New Series Shows Impact of Societal Issues Through Eyes of Young Black Girl

Source: Steven A. Lowe / Riley S. Wilson

We are living in a time in which the media has brought the appropriation, consumption and annihilation of Black and brown culture front and center. We are flooded as adults with such triggering imagery and conversation, but one thing we continuously fail to address is how it’s affecting the most vulnerable and inquisitive audience: our children.

Enter Little Apple, a new live-action sci/fi drama in development about a nine-year-old claircognizant (all-knowing) Black girl growing up in present-day Harlem, N.Y. Created by Riley Wilson, Apple’s story is one of a little Black girl with very big ideas and opinions on social justice issues such as racism, gentrification, and misogyny.

The executive director and producer is currently raising money to bring the show to life on Kickstarter. In a conversation with CASSIUS, he said he feels like we need representations like Apple’s now more than ever.

“We’re living in a space where the society is very anti-Black and anti-female,” Wilson said. “There’s a need for the imagery of having an opinionated, strong, passionate, and intelligent Black girl in the lead for anything. When I think about how often the world mistreats Black women and women of color in general, it’s a radical statement to drive Apple to the forefront.”

‘When I think about how often the world mistreats Black women and women of color in general, it’s a radical statement to drive Apple to the forefront.’

Wilson has been able to see this very idea come to life through his work Milan Williams, the young actress who plays Apple. Although Williams had no previous knowledge of social justice ideology before, Wilson has been adamant about helping her understand what would normally be deemed as topics that are “too advanced for kids.”

New Series Shows Impact of Societal Issues Through Eyes of Young Black Girl

Source: Steven A. Lowe / Riley S. Wilson

“When I brought her on, she didn’t know what gentrification was or misogyny, but she knew how to portray it based on my directions,” he said. “I saw this as an opportunity to push the message of consciousness among kids from a fictional standpoint but also a realistic one. It is really possible to have a dialogue with kids about this.”

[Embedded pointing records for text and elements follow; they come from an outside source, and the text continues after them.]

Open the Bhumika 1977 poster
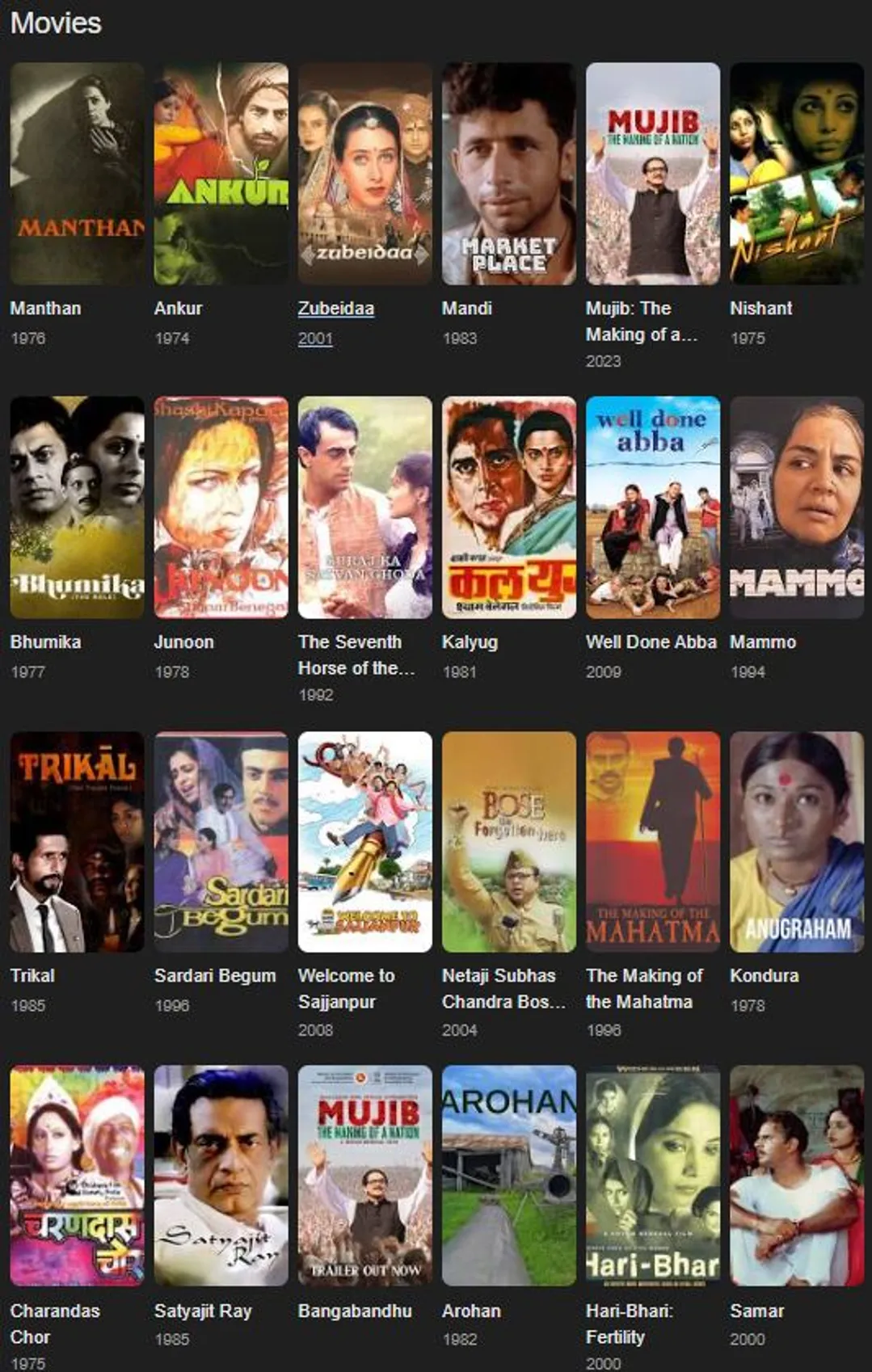Image resolution: width=872 pixels, height=1372 pixels. pos(77,507)
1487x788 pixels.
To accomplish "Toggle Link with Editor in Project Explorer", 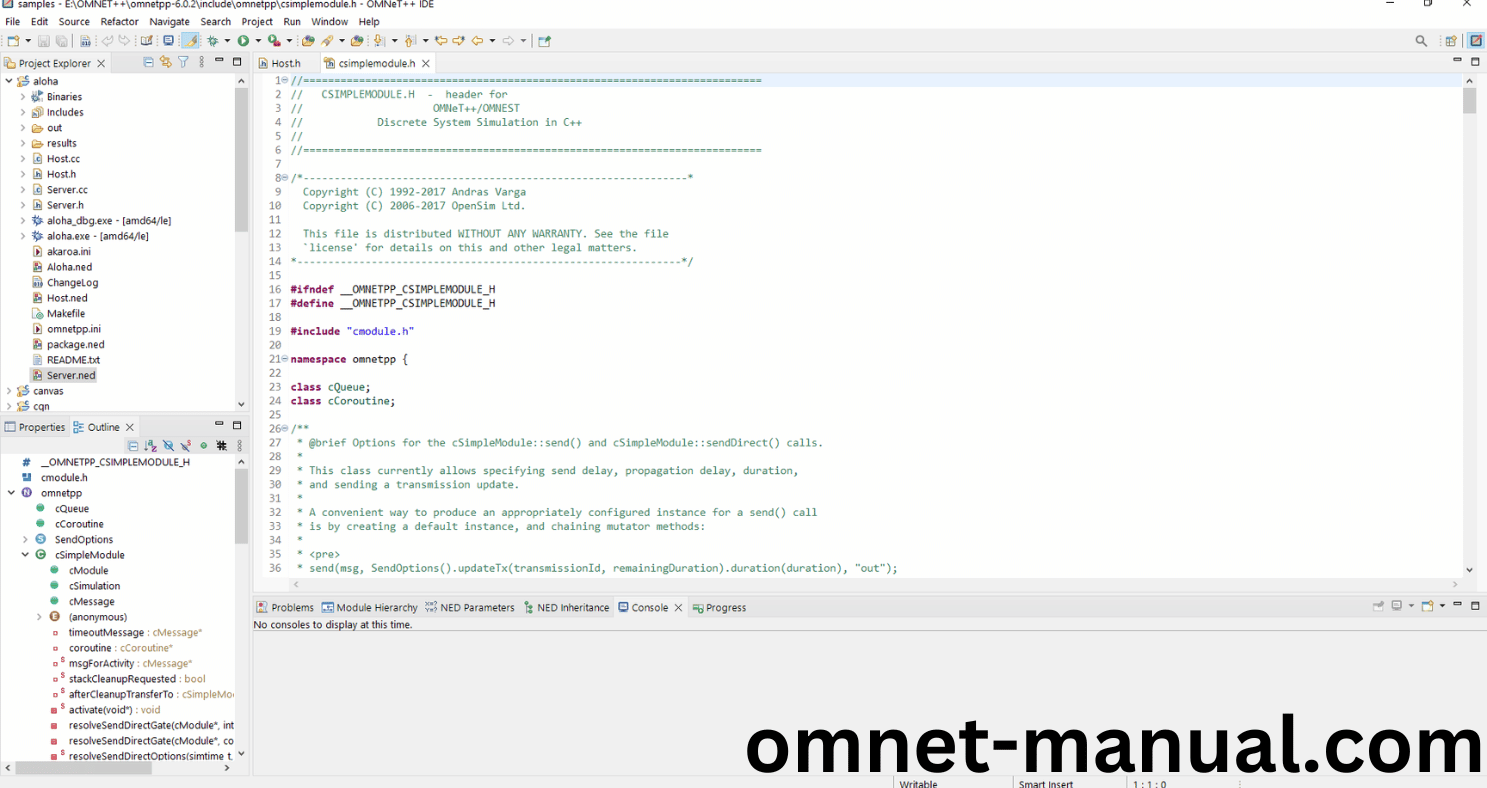I will 166,62.
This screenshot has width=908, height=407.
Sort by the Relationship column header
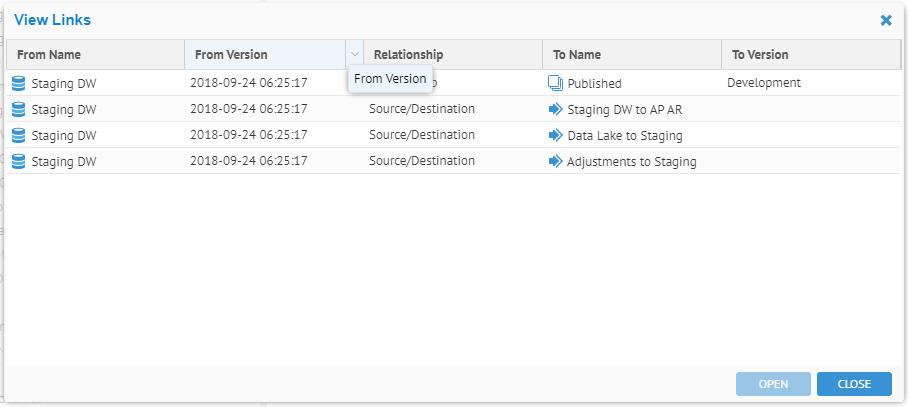coord(408,55)
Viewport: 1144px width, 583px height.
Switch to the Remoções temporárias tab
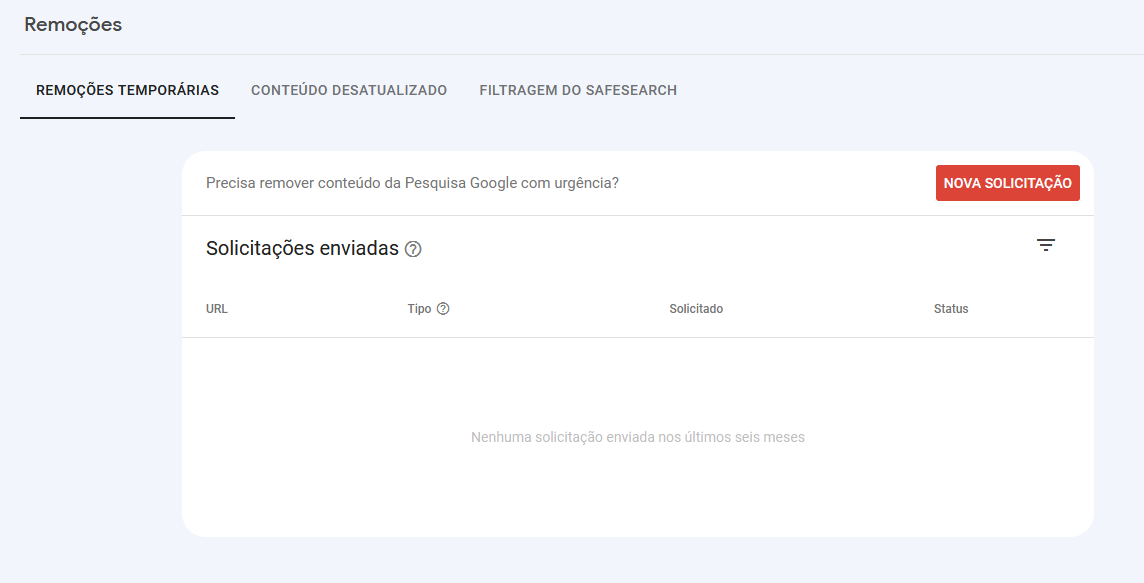(127, 90)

As someone with a background in communications, the Howard University alum is always paying attention to the impact social media has on racial and social justice, how it’s affected the movement, and how the same sorts of effects are not just directed towards adults. He wants to use his work to engage kids in the conversation about things they’re already witnessing on a daily basis.

“I see children being thrust into consciousness with the same content adults are consuming, whether that’s hearing conversations about stop and frisk or all of the trending social media content on violence against Black bodies,” he said. “How do we give them authority to speak about their experiences or speak truth to the power plays they are seeing or influencing their every day lives?”

While Wilson has reached slightly over half his $15,000 goal, he emphasizes the need for Apple’s story to be told. In order to encourage the future thought-leaders, politicians, and activists of our world, it’s crucial that we don’t dismiss their innate ability to absorb and comprehend issues that ultimately still effect them.

Little Apple opens up the conversation a lot more when it comes to racial and social justice,” he said. “It presents an opportunity for not just kids, but parents to have real dialogue about how racial and social justice impact their every day lives.”